Analysis of C5 cells with different heavy metals.
(A-C) C5 cells were treated with CuSO4 for 1 h. Then the cells were recovered for up to 24 h. (A) Luciferase reporter assay, Y-axis shows relative luciferase activity compared to untreated control cells for 6 h and 24 h. Viability (curve fitted red dotted line, right y-axis) was measured with trypan blue. (B,C) qPCR, Y-axis shows x-fold luciferase mRNA compared to untreated control cells relative to GADPH mRNA. (B) mRNA induction after 2 and 24 h; (C) time course of mRNA induction for 6 mM CuSO4 treatment. (D–F) Luciferase reporter assay, C5 cells were treated with different inducers for 1 h and 6 or 24 h recovery.
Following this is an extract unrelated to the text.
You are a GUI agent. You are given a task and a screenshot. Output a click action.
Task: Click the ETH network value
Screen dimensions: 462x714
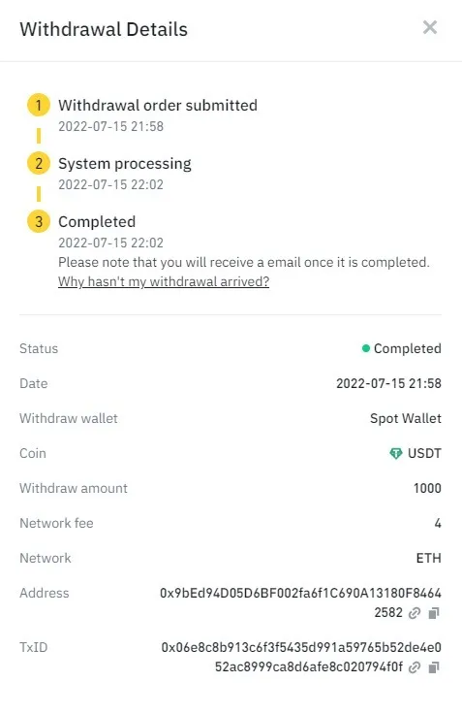[x=429, y=558]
Y-axis shows relative luciferase activity compared to untreated control cells. X-axis shows concentration of heavy metals. Viability (curve fitted, red dotted line, right y-axis) was measured with trypan blue. (D) ZnCl2 (E) HgCl2 (F) NiCl2. All values show means of at least three independent experiments. Error bars indicate SEM.
Fig 5.
Detection of heavy metals with C5 cells.
(A) C5 cells were incubated with different potential inducers for 24 h. All substances were diluted in complete medium. Viability (curve fitted, red dotted line, right y-axis) was measured with resazurin assay (A) or PI staining (B) and is shown relative to untreated cells. Red lines delimit regions above 75% viability. Left y-axis shows relative luciferase activity compared to untreated control cells. Green line (at relative luciferase activity of 2) indicates a threshold for significant induction. All values show means of at least three independent experiments with 12 technical replicates per plate. Error bars indicate SEM. (C) Pictures of C5 cells taken with fluorescence microscopy (scale bar 50 μm) after treatment with 25 μM CdSO4 for 48 h. From left to right: phase contrast, GFP, PI staining. Under the same conditions as described in (A), percentage of GFP positive cells and dead cells (PI positive) was determined with flow cytometry (B).
Fig 6.
Activation of HSEs by heavy metals stress.
Heavy metal stress acts on the heat shock pathway by activating HSF1 which interacts with the HSEs of target genes. Of key importance in this respect are affinity and position of the HSEs within the target promoter. Consensus HSEs were used to generate a high sensitivity reporter construct for detection of heavy metals.